Filter the listing for lines containing "menu".

──────── DATA TO EXAMINE

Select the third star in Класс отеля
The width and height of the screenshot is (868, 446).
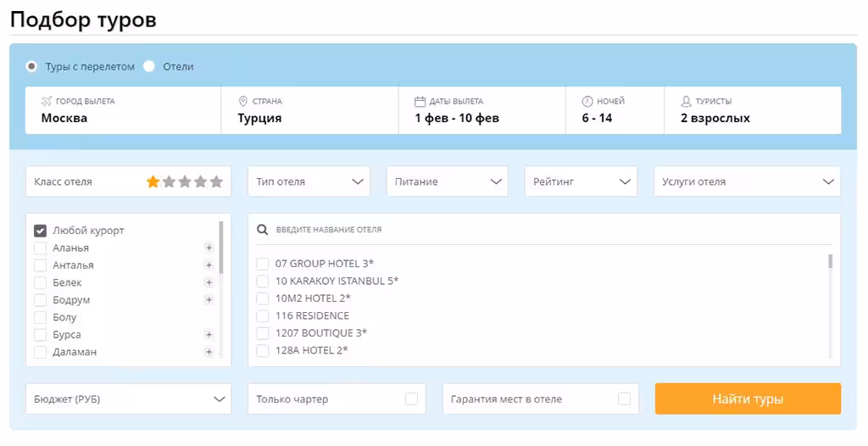(x=185, y=181)
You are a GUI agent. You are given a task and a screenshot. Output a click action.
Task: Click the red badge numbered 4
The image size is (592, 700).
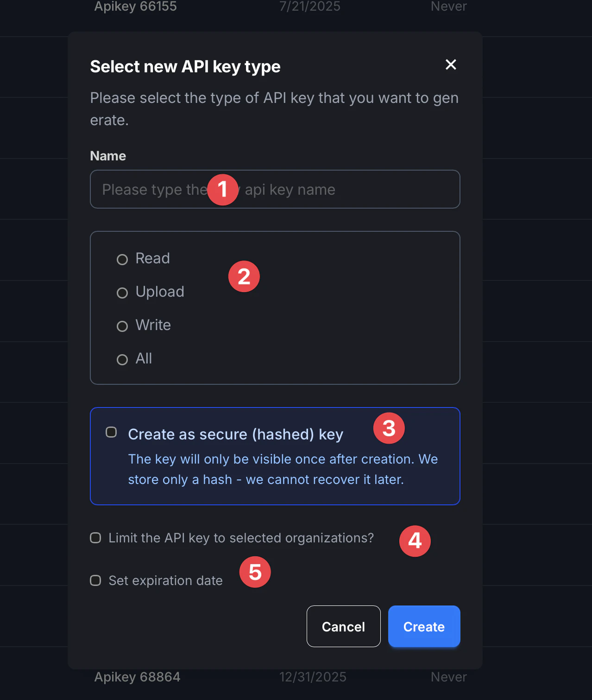coord(415,541)
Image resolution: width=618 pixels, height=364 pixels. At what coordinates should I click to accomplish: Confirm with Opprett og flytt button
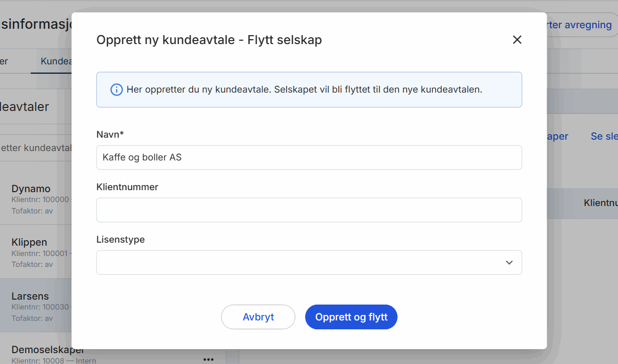point(351,317)
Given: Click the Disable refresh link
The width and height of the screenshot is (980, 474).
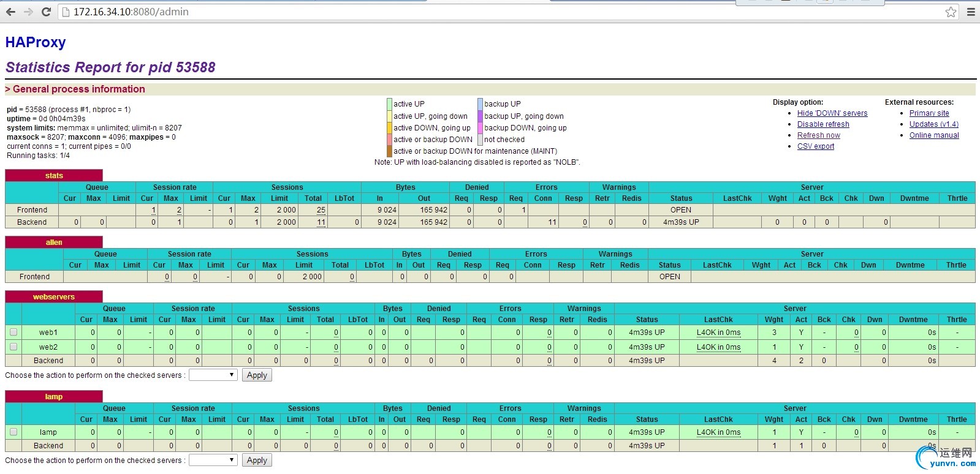Looking at the screenshot, I should [x=822, y=124].
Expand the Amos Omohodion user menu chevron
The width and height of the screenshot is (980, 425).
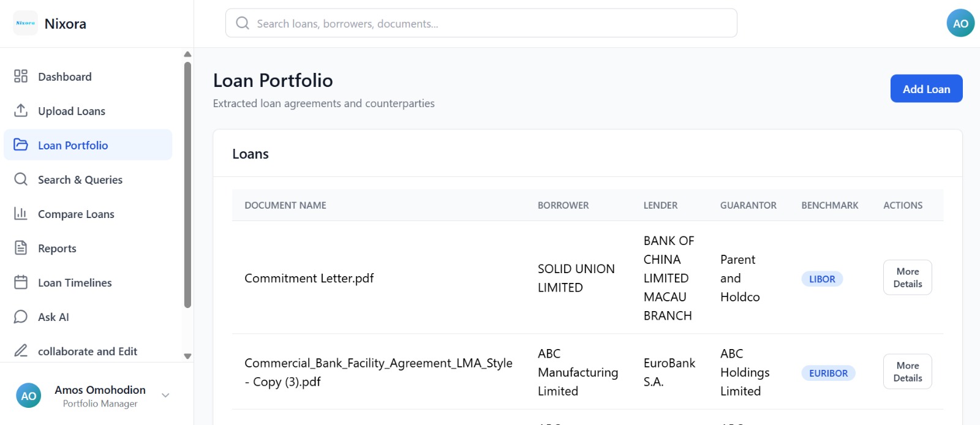pyautogui.click(x=165, y=396)
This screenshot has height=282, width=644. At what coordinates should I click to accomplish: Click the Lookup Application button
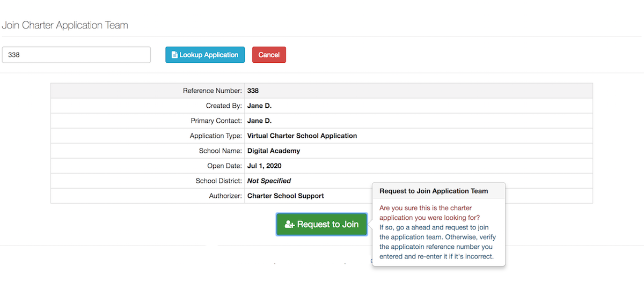pyautogui.click(x=205, y=55)
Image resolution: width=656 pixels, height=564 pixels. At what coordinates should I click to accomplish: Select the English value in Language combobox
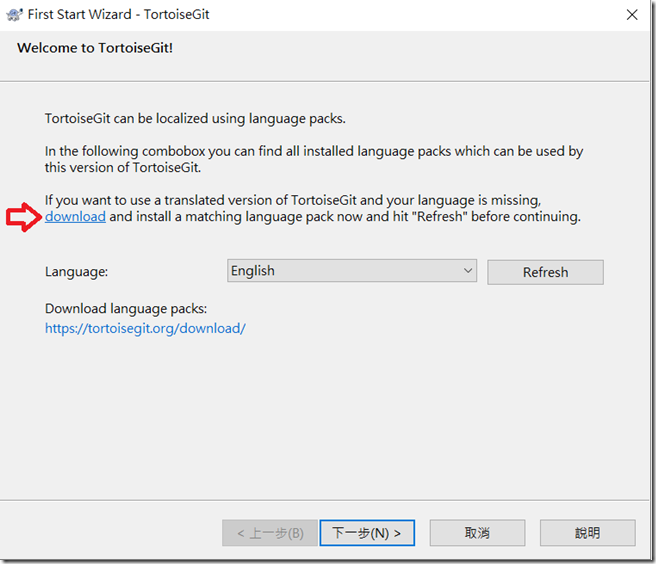(253, 271)
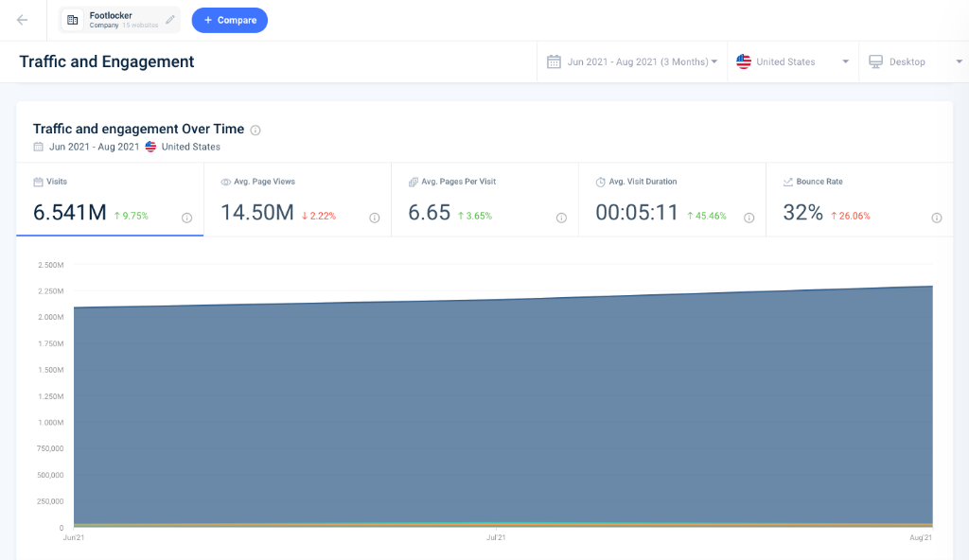This screenshot has width=969, height=560.
Task: Switch to the Avg. Page Views tab
Action: click(297, 200)
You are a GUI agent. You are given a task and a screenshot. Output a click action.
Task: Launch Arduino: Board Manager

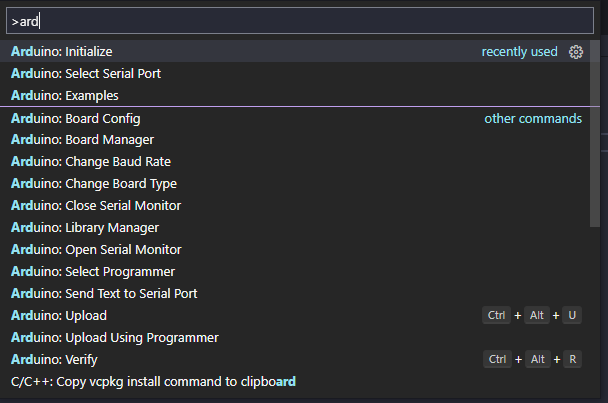295,140
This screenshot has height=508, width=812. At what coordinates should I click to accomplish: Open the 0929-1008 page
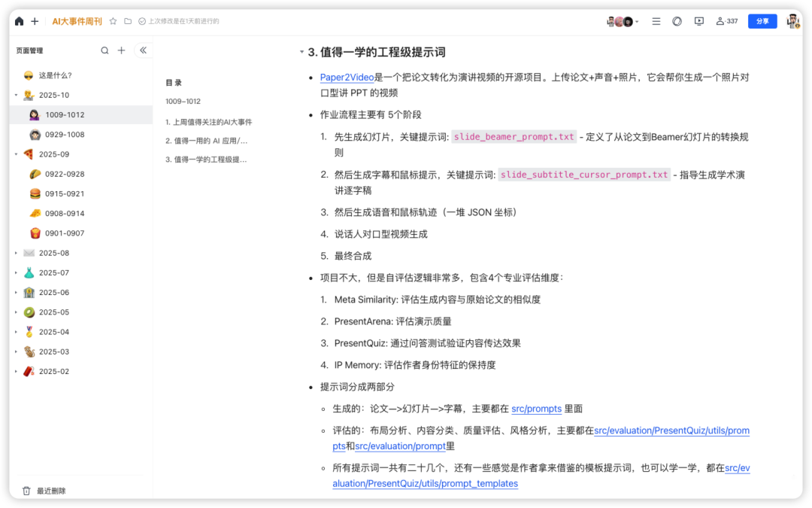[65, 135]
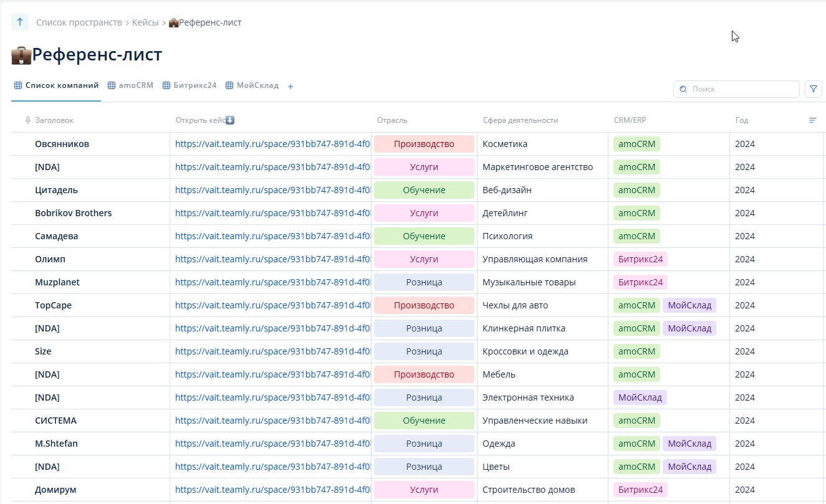Open the Битрикс24 view tab
Screen dimensions: 826x504
click(x=190, y=85)
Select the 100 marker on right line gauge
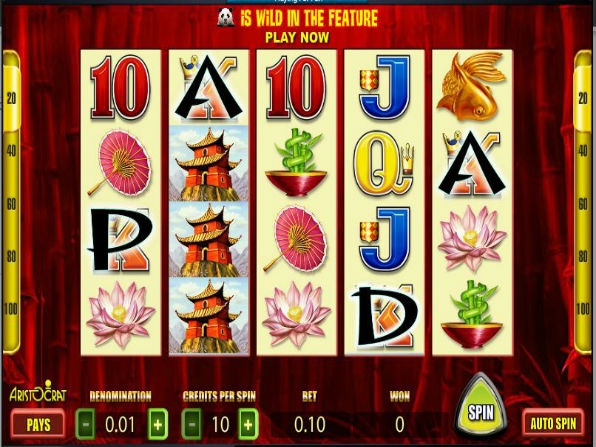The image size is (596, 447). pos(583,309)
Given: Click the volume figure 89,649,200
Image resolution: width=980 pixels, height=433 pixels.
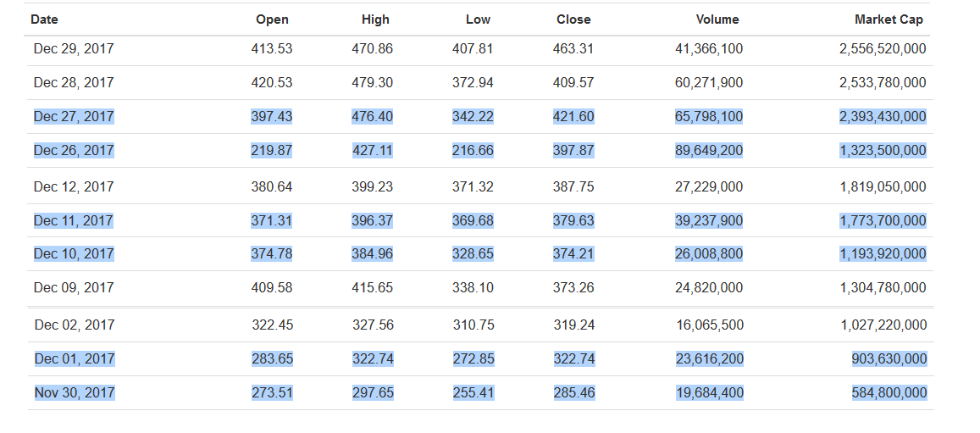Looking at the screenshot, I should point(709,151).
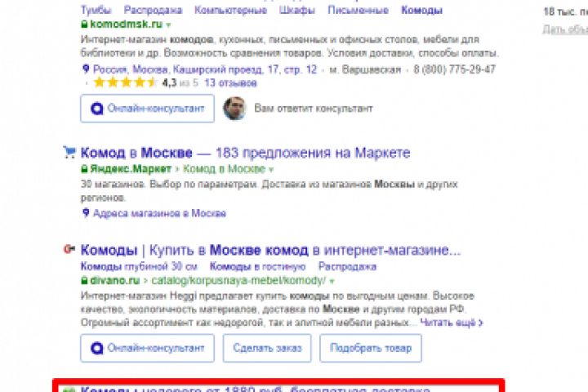Open the Комоды глубиной 30 см sitelink

pyautogui.click(x=139, y=266)
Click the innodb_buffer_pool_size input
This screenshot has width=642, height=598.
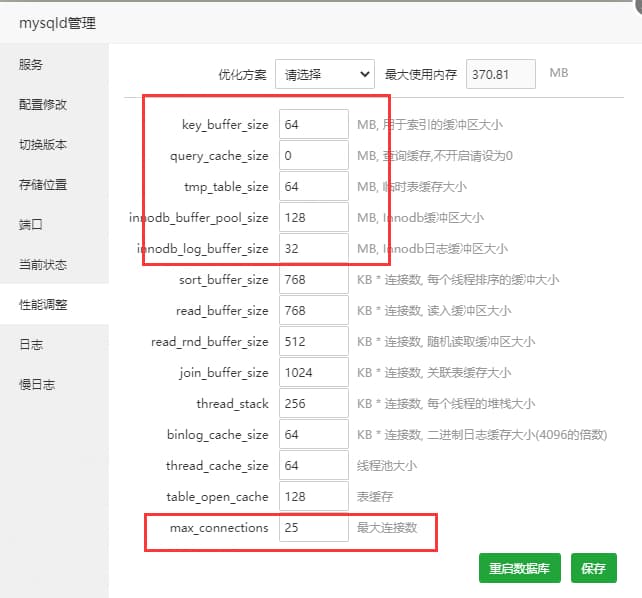click(313, 218)
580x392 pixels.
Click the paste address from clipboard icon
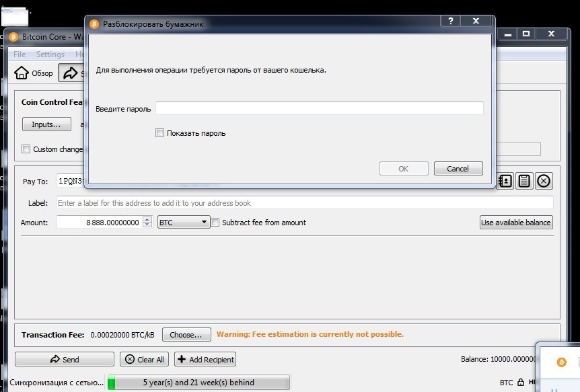524,181
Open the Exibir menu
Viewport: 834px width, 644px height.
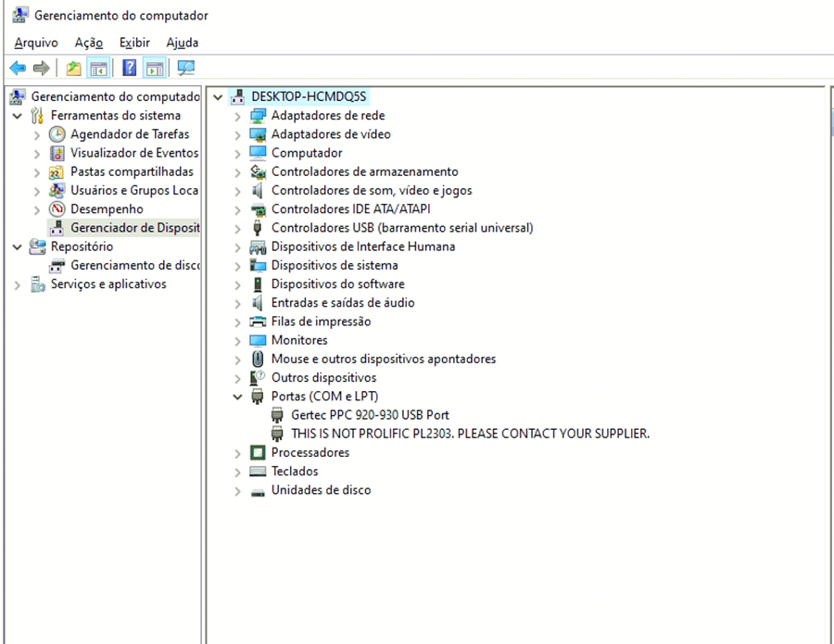pyautogui.click(x=134, y=43)
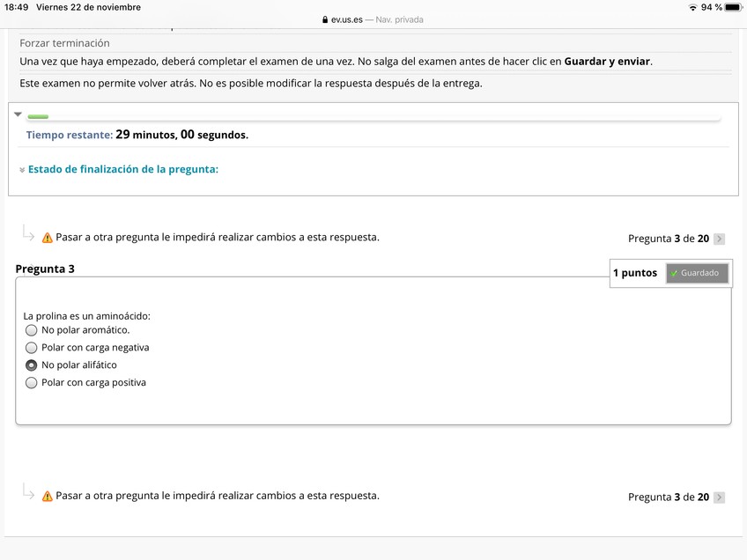Screen dimensions: 747x560
Task: Click the warning triangle below the question box
Action: click(x=48, y=496)
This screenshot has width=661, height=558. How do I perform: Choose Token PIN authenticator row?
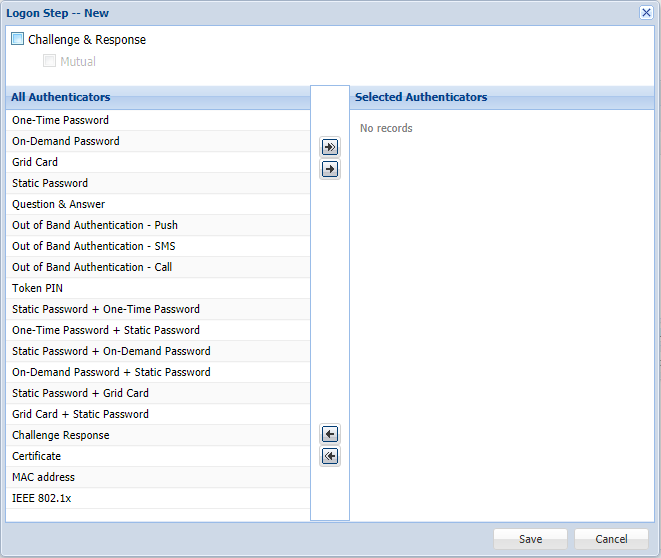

────────────────

RESULT
Expand the Amos Omohodion user menu chevron
Open the Exibir menu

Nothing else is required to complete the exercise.